**What needs to be done**
Write the entries out again exactly as they stand, but without the pictures.

----- Stored data -----

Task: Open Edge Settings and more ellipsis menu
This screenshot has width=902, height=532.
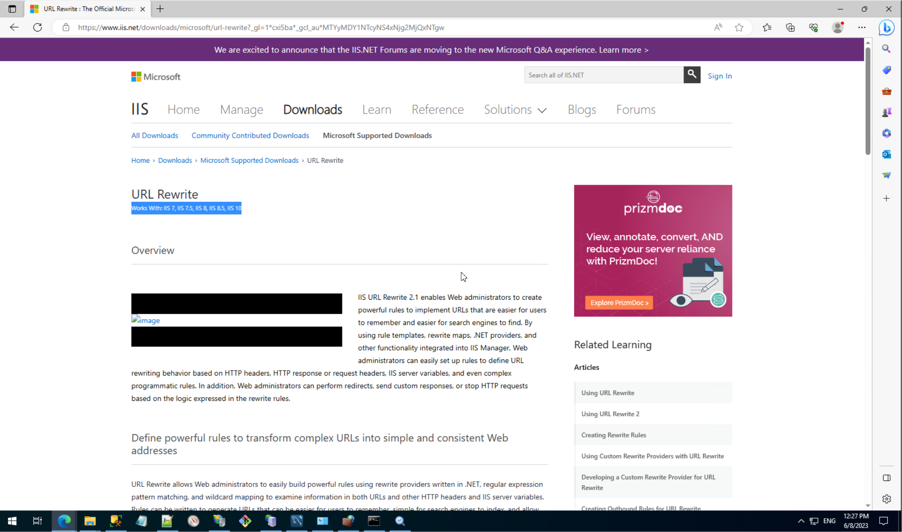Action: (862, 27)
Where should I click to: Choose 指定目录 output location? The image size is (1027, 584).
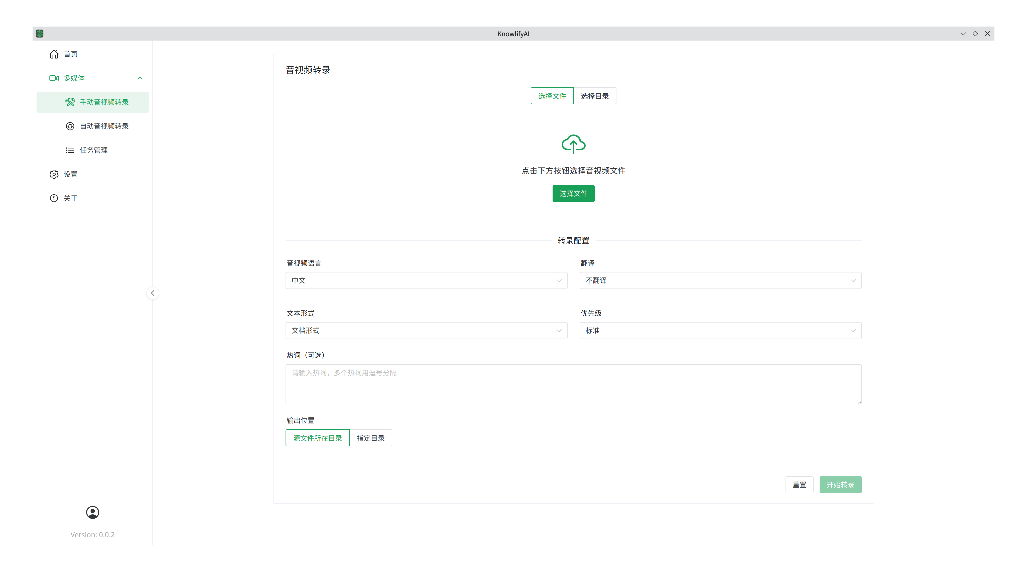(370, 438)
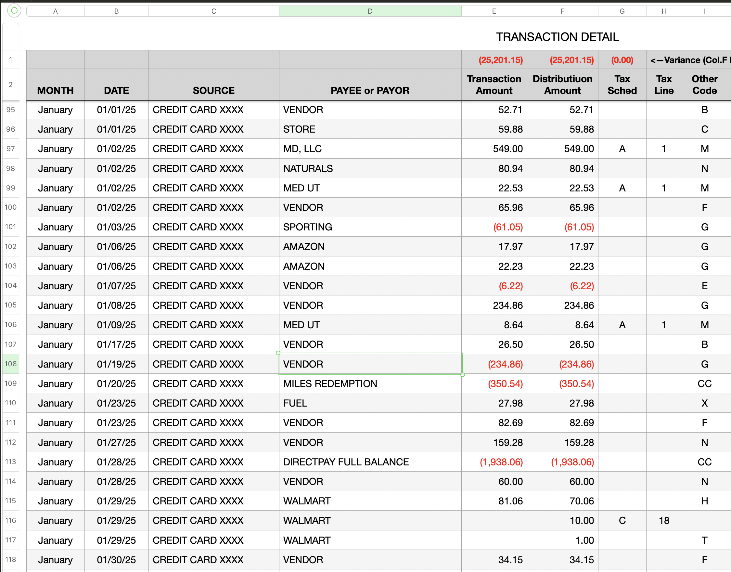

-----

**Written answer**
Task: Open Edge Settings and more ellipsis menu
This screenshot has width=902, height=532.
Action: (862, 27)
Where should I click to: Choose 指定目录 output location? The image size is (1027, 584).
(370, 438)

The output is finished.